Geometric Deep Learning — Schedule
Week-by-week schedule of Geometric Deep Learning.
The operational schedule for Geometric Deep Learning. Per-cohort dates fill in at intake; the structure below is stable across cohorts.
The single source of truth is _data/apprentissage-geometrique.yml. Edits there flow through this page automatically.

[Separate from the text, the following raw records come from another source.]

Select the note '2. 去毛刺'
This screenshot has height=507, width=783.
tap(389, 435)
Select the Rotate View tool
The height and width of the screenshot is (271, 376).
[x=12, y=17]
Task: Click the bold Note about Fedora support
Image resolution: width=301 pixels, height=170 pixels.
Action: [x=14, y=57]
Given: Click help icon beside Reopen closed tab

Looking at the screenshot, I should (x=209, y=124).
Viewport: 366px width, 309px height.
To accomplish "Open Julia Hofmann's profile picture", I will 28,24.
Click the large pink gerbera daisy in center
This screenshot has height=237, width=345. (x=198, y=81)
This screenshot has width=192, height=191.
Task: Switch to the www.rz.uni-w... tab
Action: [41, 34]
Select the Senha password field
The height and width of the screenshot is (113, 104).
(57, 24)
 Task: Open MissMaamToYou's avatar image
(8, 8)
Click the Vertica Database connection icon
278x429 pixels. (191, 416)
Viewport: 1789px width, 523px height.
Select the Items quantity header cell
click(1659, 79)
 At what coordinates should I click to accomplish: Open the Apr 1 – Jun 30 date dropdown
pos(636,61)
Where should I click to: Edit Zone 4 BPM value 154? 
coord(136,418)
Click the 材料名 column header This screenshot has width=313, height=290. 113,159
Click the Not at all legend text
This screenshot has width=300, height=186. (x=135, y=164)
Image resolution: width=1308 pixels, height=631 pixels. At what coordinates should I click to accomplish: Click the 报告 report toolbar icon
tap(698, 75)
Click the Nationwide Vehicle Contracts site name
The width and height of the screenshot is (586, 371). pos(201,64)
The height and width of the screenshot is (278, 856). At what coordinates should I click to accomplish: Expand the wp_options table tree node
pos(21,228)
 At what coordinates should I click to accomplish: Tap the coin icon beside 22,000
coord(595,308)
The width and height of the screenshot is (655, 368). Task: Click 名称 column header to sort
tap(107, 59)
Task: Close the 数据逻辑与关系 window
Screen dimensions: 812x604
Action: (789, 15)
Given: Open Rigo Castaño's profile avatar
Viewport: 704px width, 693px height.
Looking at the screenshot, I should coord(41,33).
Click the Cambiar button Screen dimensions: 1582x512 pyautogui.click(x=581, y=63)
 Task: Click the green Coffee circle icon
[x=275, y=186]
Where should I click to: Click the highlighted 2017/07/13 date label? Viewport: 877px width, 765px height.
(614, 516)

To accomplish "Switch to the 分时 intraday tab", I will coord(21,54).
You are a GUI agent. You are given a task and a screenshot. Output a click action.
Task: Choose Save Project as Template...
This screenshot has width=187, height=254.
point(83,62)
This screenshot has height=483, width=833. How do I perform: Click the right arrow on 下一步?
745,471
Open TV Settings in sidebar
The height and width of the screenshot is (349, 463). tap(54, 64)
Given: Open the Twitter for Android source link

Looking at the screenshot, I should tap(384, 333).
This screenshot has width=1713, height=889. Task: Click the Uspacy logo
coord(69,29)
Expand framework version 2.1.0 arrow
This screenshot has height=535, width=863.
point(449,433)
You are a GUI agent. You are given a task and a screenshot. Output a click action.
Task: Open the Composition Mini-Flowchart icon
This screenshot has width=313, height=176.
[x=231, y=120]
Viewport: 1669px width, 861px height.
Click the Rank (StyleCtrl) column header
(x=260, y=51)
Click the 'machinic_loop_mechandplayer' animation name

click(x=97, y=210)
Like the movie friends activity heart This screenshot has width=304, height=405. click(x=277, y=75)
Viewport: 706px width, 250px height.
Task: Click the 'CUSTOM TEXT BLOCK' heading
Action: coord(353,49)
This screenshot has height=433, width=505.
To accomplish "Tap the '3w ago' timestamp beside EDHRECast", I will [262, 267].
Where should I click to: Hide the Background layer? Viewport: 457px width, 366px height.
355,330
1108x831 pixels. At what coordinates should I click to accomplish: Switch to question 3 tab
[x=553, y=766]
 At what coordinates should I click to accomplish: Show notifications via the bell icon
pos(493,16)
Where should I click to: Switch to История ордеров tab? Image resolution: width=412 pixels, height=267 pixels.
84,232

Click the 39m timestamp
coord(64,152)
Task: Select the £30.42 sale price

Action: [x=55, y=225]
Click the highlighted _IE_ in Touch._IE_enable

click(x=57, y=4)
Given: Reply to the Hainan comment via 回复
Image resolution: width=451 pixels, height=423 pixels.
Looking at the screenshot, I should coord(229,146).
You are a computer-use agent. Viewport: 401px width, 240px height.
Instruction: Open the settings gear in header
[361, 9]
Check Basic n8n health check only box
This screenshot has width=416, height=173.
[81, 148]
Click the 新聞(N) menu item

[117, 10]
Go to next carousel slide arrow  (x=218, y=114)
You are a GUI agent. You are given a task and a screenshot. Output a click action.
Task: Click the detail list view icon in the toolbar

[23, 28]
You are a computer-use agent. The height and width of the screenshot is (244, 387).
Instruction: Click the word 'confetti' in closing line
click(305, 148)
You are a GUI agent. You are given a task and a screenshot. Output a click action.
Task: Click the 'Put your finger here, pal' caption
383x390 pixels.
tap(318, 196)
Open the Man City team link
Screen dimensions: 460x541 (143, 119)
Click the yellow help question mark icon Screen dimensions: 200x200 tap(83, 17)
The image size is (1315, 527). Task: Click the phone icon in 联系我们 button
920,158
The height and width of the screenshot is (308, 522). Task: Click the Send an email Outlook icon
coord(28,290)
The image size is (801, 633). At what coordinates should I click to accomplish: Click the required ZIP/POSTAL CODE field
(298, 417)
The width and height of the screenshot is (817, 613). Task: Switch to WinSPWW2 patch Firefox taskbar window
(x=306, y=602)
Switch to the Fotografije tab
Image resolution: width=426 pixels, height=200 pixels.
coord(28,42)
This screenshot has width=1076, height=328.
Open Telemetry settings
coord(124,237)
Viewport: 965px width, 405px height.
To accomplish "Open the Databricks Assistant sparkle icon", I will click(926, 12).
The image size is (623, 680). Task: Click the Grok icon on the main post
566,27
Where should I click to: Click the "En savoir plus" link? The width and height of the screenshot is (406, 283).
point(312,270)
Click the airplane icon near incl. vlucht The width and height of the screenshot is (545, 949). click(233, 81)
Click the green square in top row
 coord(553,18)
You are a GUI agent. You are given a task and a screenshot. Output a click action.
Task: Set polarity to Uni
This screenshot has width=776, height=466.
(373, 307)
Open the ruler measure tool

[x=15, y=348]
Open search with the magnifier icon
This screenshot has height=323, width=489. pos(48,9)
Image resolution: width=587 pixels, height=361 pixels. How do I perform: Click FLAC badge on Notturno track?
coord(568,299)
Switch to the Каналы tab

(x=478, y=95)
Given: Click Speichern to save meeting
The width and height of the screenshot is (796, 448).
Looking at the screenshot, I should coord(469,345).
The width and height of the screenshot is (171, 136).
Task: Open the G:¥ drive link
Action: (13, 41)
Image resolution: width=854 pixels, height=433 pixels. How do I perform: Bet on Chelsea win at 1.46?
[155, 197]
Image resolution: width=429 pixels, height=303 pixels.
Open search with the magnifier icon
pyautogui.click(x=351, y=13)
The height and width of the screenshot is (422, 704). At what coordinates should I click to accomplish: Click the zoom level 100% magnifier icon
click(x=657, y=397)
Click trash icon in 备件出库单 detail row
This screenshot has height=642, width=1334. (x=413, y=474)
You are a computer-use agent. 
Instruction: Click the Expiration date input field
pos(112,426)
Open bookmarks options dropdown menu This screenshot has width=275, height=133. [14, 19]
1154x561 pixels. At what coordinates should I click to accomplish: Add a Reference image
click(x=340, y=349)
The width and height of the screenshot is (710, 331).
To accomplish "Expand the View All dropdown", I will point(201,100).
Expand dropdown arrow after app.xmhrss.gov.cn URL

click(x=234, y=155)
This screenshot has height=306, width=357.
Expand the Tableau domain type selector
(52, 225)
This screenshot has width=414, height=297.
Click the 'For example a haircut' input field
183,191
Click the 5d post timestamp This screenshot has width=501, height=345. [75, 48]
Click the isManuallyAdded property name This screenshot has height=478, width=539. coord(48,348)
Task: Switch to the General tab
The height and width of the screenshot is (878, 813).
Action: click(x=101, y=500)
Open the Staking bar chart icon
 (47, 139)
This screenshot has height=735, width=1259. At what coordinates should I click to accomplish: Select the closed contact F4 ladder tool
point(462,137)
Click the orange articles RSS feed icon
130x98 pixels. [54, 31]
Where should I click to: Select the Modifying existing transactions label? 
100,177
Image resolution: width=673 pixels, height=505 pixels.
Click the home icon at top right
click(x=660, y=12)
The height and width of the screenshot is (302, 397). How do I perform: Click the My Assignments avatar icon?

| Week | Title | Pitch | Detail |
|---|---|---|---|
| 01 | Motivations — Why Geometry in Deep Learning | AlphaFold, AlphaGo, equivariant molecular models — none works without geometry-aware architecture. The unifying thesis of geometric deep learning, due to Bronstein et al. 2021. | week 01 → |
| 02 | Group Theory for Deep Learning | The minimum group theory you need to read modern equivariance papers, built from the ground up. | week 02 → |
| 03 | Graph Neural Networks | Message passing as the core operation. Why GNNs are permutation-equivariant by construction. | week 03 → |
| 04 | GNN Variants — GAT, GIN, GraphSAGE | The expressive-power hierarchy and the design choices that drive it. | week 04 → |
| 05 | Spectral Graph Learning | Convolution on graphs via the graph Laplacian. Why ChebNet matters and why most modern GNNs went back to spatial methods. | week 05 → |
| 06 | Learning on Manifolds | Molecular structures, brain scans, single-cell embeddings — data that lives on curved surfaces where Euclidean distance lies. Manifold-aware learning is the fix. | week 06 → |
| 07 | Equivariant and Invariant Networks | Building neural networks that commute with group actions. The cleanest case of design-by-symmetry in modern ML. | week 07 → |
| 08 | Point Cloud Representations | Three architectures for unordered sets of 3D points: PointNet, PointNet++, and EquivariantConv. | week 08 → |
| 09 | Applications | Three case studies: AlphaFold, drug discovery, autonomous-driving perception. | week 09 → |
| 10 | Connections to TDA | Topological data analysis and geometric deep learning are coming together. What each side brings to the other. | week 10 → |
| 11 | Current Research Directions | Where the field is heading: scale, expressivity, foundations. | week 11 → |
| 12 | Final project presentations | Each participant presents a geometric deep-learning system applied to a dataset of their choice. | week 12 → |
Operational notes
- Default timezone: Africa/Lagos (UTC+1). Per-cohort timing negotiated at intake.
- Lab notebooks and problem-set repos live in the cohort GitHub organization.
- The bilingual lecture notes remain the reference text.